_Work to do_
According to the passage on geotechnical hazard awareness videos, what four main types of geotechnical assessment does a geotechnical engineer complete?

Commonly used terms to describe geological features is also provided in the overview section.
Warning signs of slope instability are then displayed. Warning signs are divided into geological, hydrogeological and mining conditions. A verbal description is provided for each warning sign, and then accompanied by either video or still footage so visuals of warning signs are also provided.
Video 1 is approximately 14 minutes in duration.
Video 2: Geotech Hazard Awareness for Mine Supervisors
Video 2 is an extension of video 1, with new sections added describing Types of Failures and Typical Controls.
Type of failures are described by slope category, i.e. failure in excavated or dumped slope. Types of failures described include planar, wedge, toppling and composite failures in excavated slopes. Active-passive wedge failures in dumped slopes. And circular and isolated rock falls in both excavated and dumped slopes.
Typical controls are then listed to provide guidance on how to effectively manage a geotechnical hazard. Controls are described using the hierarchy system of elimination, engineering, separation and administration.
Slope monitoring techniques are also discussed in detail.
Video 2 also describes typical processes and systems open cut mines have in place to identify and control geotechnical risk. These include descriptions of Standard Work Procedures, Standard Operating Procedures, Principal Hazard Management Plans and Trigger Action Response Plans that outline the minimum actions and responses for normal and elevated risk states relating to geotechnical hazards.
Video 2 is approximately 21 minutes in duration.
Video 3: Types of Failures and Typical Controls
Video 3 is made of the sections describing Types of Failures and Typical Controls that are added included in Video 2. These can be viewed as a standalone video, which is approximately 8 minutes in duration.
Video 4: Geotech Hazard Awareness for Mine Planning
Video 4 focuses on the function of a geotechnical engineer within the Mine Planning (or Technical Services) Department.
Legislation requires slope designs to meet appropriate standards to protect the safety of personnel working in and around coal mine slopes. On an open cut mine, geotechnical engineers are responsible for ensuring mine designs meet industry standards.
This video describes how a geotechnical engineer applies and analyses survey, geology, groundwater and mine designs into the geotechnical process. And further details what geological, structural, hydrogeological, geomechanical and spatial data is required to provide exploration geologists a sound understanding of why certain data is being requested and what detail is required when this data is first being collected in the field.
An overview of the four main types of geotechnical assessment completed by a geotechnical engineer is also given. These include empirical, kinematic, analytical (limit equilibrium) and numerical analysis.
Video 4 describes how important it is for the geotechnical engineer to receive the technical information they require in a timely manner to ensure there is adequate time to review, change or optimise slope designs to comply with safety, economic and equipment constraints.
Video 4 is approximately 16 minutes in duration.
Four new videos are presented to the coal mining industry as a practical resource to increase the awareness of geotechnical hazards in an open cut coal mining environment.
The new videos and their content have different target audiences. These include videos 1, 2 and 3 which have primarily produced for mine operators and supervisors to identify and manage geotechnical risk. Video 4 has been produced primarily for technical personnel in Mine Planning Departments to describe the function of a geotechnical engineer and geotechnical data requirements in the mine design process. And all four videos are suitable for universities as teaching material to encourage undergraduate engineering students to pursue a career in mining.
The video format provides industry a consistent training experience. It is further cost-effective and flexible in that videos can be paused, rewound or replayed on demand.
Where serious injury, fatalities and extensive production delays can result from unplanned slope failure and/or rockfall events, hazard awareness training can substantially reduce the likelihood and consequence of slope failure.
A great safety initiative – congratulations to Dr Alison McQuillan, Professor Ismet Canbulat and Mr Mark Coombe!

_Data block_

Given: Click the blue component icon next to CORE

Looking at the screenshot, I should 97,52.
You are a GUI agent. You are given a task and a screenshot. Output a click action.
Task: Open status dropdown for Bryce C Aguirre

_Reply to the exercise_
Empirical, kinematic, analytical (limit equilibrium) and numerical analysis.